Que consomme-t-on dans les SCMR du Luxembourg ?

Autres drogues

Introduction :

Dans cet article, les auteurs présentent une analyse des produits consommés dans les deux salles de consommation à moindre risque (SCMR) que compte le Luxembourg (640 000 habitants pour  2 586 km²). [A titre de comparaison, la France est 106 fois plus peuplée et 260 fois plus grande mais elle ne dispose que de deux salles également.]

Ces deux SCMR totalisent 3 800 passages par mois, pour 800 usagers différents dont 84 % sont des hommes. 53 % sont des consommations d’héroïne, 28 % de cocaïne et 19 % de speedball (mélange des deux). 1 % des utilisateurs étaient âgés de 18 à 24 ans, 17 % de 25 à 34 ans et 82 % de plus de 34 ans.

L’objectif des auteurs étaient, via une collecte d’échantillons des produits (cocaïne et héroïne) avant consommation et un questionnaire d’établir une corrélation entre qualité attendue et réelle, effets attendus et ceux réels et enfin si le prix payé est en adéquation avec la qualité du produit.

 

Méthode :

La participation à l’étude est faite sur le volontariat et concerne l’ensemble des usagers des SCMR. Elle était proposée par un travailleur social avant la consommation lorsque l’usager prenait son matériel pour consommer. Les questions posées sont : nature du produit,  prix, mode de consommation (injection, inhalation) et l’effet attendu. Un échantillon (3 à 10 mg) est collecté pour analyse. Après la consommation, les usagers sont invités à compléter le questionnaire à propos des effets ressentis et de la pureté estimée de la drogue (sur une échelle de 0 à 100 %). Les analyses (HPLC au laboratoire) sont faites a posteriori et les résultats de la pureté sont transmis à l’usager sous 10 jours.

 

Résultats :

134 usagers différents (79% masculin) ont participé et donné 513 échantillons (plusieurs participations par usager possible). Leur motivation première était de connaitre la pureté et les produits de coupe de leurs produits. En revanche, les questionnaires étaient rarement remplis en intégralité (4,7 %). Si 93,6 % des questionnaires mentionnaient le produit supposé être, seuls 53,6 % précisaient le prix, 45,8 % la pureté estimée, 18,7 % l’effet recherché et 16 % l’effet obtenu post consommation.

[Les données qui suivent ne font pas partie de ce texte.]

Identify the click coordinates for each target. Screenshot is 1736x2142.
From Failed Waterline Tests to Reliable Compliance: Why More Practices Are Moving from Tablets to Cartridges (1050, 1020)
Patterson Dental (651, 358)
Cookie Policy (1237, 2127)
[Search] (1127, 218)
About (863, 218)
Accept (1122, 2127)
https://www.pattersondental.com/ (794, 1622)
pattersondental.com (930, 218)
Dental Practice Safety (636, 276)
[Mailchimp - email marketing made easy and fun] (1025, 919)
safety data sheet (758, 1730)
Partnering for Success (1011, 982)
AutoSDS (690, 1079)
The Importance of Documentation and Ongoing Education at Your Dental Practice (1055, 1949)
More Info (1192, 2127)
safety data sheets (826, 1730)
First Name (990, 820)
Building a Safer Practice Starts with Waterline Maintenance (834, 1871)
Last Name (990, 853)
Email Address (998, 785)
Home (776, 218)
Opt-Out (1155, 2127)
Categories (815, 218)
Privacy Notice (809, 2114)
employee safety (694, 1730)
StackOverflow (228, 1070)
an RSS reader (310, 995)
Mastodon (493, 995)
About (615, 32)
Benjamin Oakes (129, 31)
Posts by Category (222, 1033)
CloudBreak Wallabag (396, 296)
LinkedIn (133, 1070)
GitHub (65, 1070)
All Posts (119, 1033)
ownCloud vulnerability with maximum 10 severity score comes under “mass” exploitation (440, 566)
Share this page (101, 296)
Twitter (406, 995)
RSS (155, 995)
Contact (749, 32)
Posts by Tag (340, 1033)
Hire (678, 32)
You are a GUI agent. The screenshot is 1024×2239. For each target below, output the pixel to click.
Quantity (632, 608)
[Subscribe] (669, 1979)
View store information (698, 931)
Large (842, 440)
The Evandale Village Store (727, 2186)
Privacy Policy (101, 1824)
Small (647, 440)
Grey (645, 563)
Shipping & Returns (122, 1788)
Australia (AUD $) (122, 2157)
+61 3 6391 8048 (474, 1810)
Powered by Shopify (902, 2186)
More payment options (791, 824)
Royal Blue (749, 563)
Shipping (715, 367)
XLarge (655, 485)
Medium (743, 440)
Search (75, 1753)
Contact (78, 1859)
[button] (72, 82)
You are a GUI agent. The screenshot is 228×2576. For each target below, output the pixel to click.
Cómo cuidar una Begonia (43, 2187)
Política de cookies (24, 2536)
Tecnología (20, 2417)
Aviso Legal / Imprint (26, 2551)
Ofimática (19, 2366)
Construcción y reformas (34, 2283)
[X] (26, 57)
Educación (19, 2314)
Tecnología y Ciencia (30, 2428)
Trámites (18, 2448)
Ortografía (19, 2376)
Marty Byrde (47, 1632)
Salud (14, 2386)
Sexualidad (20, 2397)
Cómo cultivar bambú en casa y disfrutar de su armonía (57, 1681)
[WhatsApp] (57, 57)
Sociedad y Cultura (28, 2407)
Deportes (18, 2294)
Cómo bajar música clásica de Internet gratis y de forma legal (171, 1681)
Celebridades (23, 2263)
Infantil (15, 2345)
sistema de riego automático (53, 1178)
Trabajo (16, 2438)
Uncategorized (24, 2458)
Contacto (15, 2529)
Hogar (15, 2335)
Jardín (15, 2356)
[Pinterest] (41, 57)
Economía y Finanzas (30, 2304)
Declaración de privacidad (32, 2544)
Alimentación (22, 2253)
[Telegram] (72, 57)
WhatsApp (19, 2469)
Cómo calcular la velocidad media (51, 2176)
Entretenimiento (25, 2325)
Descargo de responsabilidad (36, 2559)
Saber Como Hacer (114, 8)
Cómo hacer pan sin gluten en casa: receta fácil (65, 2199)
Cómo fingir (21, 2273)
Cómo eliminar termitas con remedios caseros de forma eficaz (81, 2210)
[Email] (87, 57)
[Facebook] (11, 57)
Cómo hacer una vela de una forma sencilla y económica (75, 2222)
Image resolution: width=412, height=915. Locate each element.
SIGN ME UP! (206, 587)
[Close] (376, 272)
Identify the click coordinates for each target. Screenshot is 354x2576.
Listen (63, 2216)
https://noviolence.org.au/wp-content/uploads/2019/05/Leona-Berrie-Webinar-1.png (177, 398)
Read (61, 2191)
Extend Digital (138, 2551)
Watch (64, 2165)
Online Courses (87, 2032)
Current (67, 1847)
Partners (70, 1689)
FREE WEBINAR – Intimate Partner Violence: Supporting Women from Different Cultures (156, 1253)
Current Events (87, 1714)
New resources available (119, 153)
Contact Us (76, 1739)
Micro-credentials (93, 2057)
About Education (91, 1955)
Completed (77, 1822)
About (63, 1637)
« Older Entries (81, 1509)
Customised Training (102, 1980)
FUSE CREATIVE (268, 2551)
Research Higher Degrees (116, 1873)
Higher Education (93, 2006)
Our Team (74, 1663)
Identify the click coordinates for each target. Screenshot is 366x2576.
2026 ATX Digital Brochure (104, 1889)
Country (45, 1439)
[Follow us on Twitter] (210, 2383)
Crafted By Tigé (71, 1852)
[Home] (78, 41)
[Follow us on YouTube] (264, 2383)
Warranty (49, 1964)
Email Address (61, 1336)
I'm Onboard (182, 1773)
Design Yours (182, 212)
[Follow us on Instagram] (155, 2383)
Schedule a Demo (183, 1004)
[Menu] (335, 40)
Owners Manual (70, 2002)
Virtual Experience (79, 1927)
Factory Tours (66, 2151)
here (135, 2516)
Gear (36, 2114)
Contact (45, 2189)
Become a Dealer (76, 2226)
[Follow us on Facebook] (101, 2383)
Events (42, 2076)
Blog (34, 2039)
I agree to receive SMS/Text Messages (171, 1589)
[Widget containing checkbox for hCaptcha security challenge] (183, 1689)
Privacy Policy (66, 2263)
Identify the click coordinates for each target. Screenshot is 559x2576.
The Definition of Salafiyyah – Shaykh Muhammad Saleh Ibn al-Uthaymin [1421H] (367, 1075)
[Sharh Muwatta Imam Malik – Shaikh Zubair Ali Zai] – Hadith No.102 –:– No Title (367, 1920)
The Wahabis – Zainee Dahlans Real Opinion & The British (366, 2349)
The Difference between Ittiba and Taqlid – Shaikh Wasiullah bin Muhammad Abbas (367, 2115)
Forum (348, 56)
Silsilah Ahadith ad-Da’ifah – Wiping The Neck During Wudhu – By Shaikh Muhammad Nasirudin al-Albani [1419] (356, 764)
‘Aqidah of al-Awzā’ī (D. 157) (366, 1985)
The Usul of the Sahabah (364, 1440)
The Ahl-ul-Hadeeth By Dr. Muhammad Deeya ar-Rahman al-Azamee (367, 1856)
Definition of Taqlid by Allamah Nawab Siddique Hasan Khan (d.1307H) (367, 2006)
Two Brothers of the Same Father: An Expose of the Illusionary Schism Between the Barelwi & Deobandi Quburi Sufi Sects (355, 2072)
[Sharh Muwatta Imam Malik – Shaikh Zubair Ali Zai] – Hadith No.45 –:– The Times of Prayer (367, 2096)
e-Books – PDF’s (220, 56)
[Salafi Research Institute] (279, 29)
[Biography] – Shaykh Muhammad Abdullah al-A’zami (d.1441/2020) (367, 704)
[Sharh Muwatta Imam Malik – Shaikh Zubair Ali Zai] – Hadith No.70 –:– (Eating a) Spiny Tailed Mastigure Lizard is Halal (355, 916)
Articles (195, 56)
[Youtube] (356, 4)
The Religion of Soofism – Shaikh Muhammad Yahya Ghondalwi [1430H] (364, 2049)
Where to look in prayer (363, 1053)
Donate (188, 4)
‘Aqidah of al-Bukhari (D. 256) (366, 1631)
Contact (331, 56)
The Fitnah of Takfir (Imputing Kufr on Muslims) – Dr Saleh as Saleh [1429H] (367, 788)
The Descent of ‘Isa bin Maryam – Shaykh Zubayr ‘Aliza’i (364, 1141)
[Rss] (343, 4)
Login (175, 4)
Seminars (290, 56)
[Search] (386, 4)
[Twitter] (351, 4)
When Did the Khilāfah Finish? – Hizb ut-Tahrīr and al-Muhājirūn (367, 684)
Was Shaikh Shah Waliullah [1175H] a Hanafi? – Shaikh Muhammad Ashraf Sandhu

  • Concernant l’héroïne, c’est l’effet relaxant (44,1%) qui est le plus recherché devant l’euphorie (25,4 %), l’automédication (douleur…) à 15,3% et la gestion des symptômes de manque. 65 % des usagers déclaraient que les effets attendus ont été obtenus post consommation.
  • Concernant la cocaïne, c’est l’effet « trip/flash » (76,5%) qui est le plus recherché devant l’effet boostant. 60,6 % des usagers déclaraient que les effets attendus ont été obtenus.
  • Concernant la pureté de leurs drogues, 83 % des usagers surestiment la teneur en héroïne alors que 40 % sous-estiment la teneur de leur cocaïne.
  • La pureté de l’héroïne était d’environ 16 % et celle de la cocaïne à 50 %, alors que les usagers les estimaient en moyenne autour de 30 %.
  • Enfin, concernant les prix, sur les 60 % de répondeurs à cette question, on obtient un prix moyen de 57€ le gramme de cocaïne et 45€ pour l’héroïne. Les auteurs soulignent que le prix moyen de la cocaïne constaté ici est inférieur au prix moyen au Luxembourg qui était de 76€ et attribue ce prix discount à un prix adapté par les dealers aux plus précaires consommant dans les SCMR.
  • Il n’y a pas de corrélation entre le prix et la pureté du produit.

 

Conclusion :

Cette étude originale explore différentes facettes sur les produits consommés dans les SCMR du Luxembourg. Elle confirme la faible connaissance que les usagers ont sur le taux de pureté des drogues consommées et que près d’un tiers des usagers n’a pas l’effet escompté. Enfin, on y découvre pour la cocaïne que, contrairement à la logique, les prix ne sont pas corrélés à la pureté mais plus vraisemblablement aux moyens financiers des acheteurs.